Methods: This study utilized data from Project KIDS to conduct secondary data analysis. The data for Project KIDs was collected in two waves. The first wave combined data from eight randomized control trials and one follow-up study regarding reading interventions responsiveness. Phase two of the project sent out surveys to participants, requesting information about home and community environments, parental attitudes, and health factors regarding reading. Utilizing the survey data from phase II, a hierarchical regression model was used to examine the associations between individual and shared parental reading behaviors with children’s independent reading when controlling for demographics.
Results: The results of the hierarchical multiple regression model showed a statistically significant model after controlling for demographics and shared reading behaviors between parents (F(12,116)=16.07, FΔ=1.86, r2Δ=0.11), explaining an additional 11% of the variance for a total of 46% of the variance explained(r2=0.46). Additionally, there was a statistically significant difference between the adult respondents who disliked reading and respondents who strongly liked reading (b=-7.00, t=2.90, p=0.04). Furthermore, there was also a statistically significant difference between the respondent’s perception of the other caregiver in the home’s reading enjoyment. Respondents who reported the other adult caregiver in the home strongly disliked reading showed a -3.75 point difference in the child’s reading interest subscale score (t=2.61, p=0.01). Shared book reading frequency (p=0.01) and number of books in the home (p<0.01) were statistically significant in the final model. There was no statistically significant difference in the frequency of independent reading behaviors of adults.

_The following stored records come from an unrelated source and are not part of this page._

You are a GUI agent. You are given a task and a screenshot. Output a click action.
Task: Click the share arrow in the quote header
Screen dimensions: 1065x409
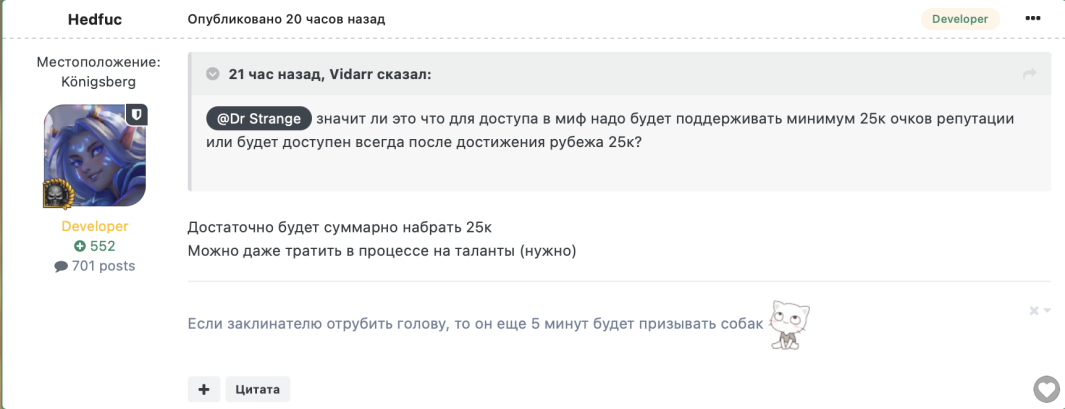[x=1030, y=73]
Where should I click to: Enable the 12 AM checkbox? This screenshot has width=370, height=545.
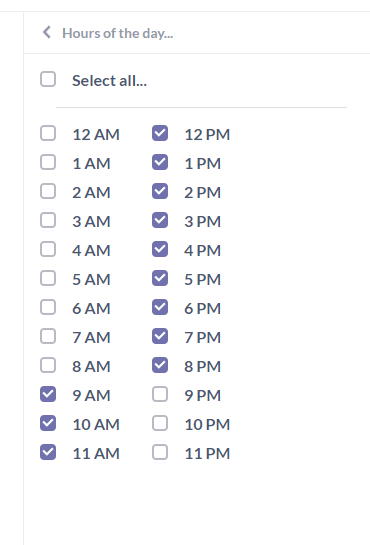click(x=48, y=133)
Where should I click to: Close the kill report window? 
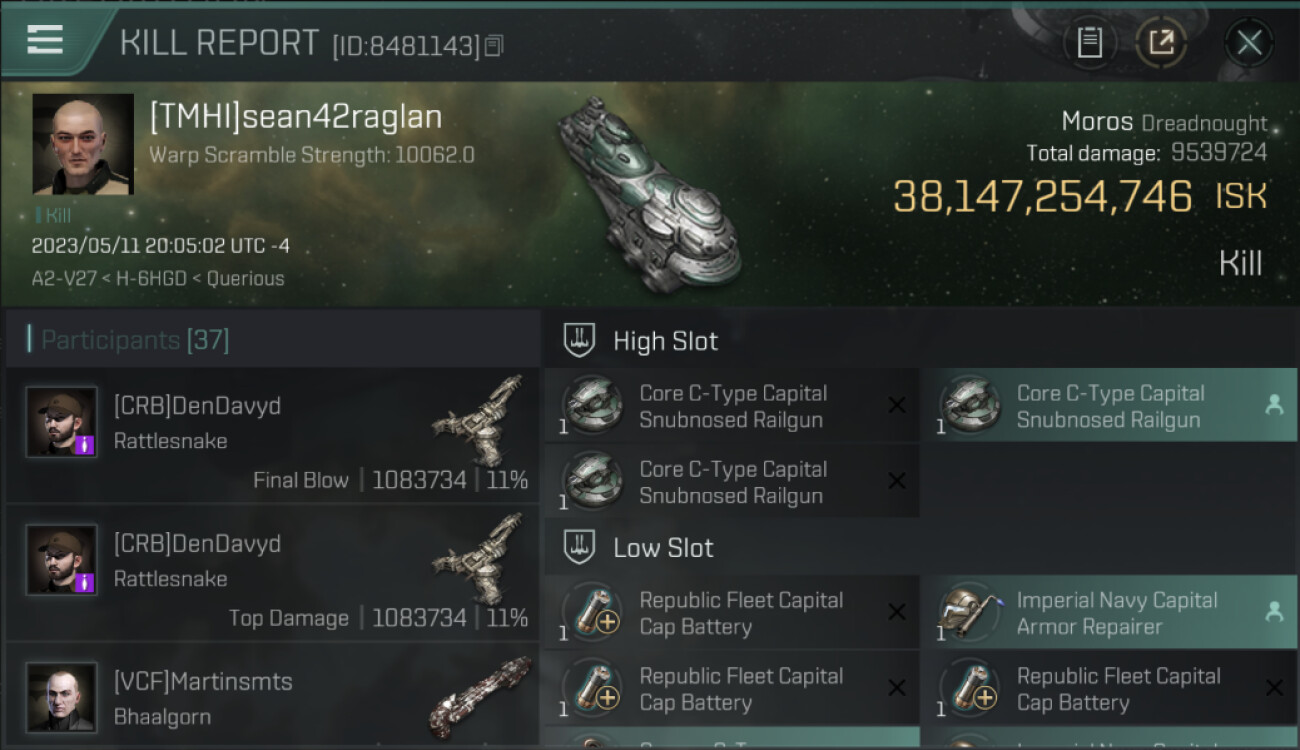click(x=1248, y=43)
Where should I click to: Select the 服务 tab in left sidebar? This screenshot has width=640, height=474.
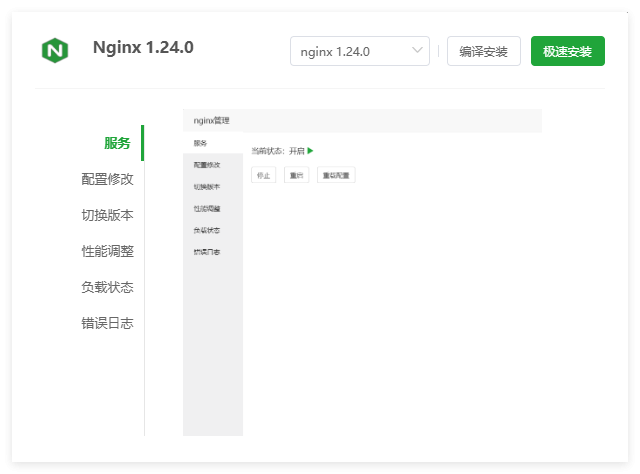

Conclusions: Results point to the importance of adult caregiver attitudes towards reading and the importance of shared book reading and modeling for children. Caregiver attitudes towards reading could hinder or support developing children’s interest in reading and may offer an alternative screening item when examining children’s language development. Social workers collaborating with families and caregivers of children should consider integrating educational resources on the importance shared book reading, positive reading attitudes, and supportive home literacy environments. Finally, future research should explore why there is such variation in adult reading enjoyment and attitudes in addition to screening for adult literacy difficulties.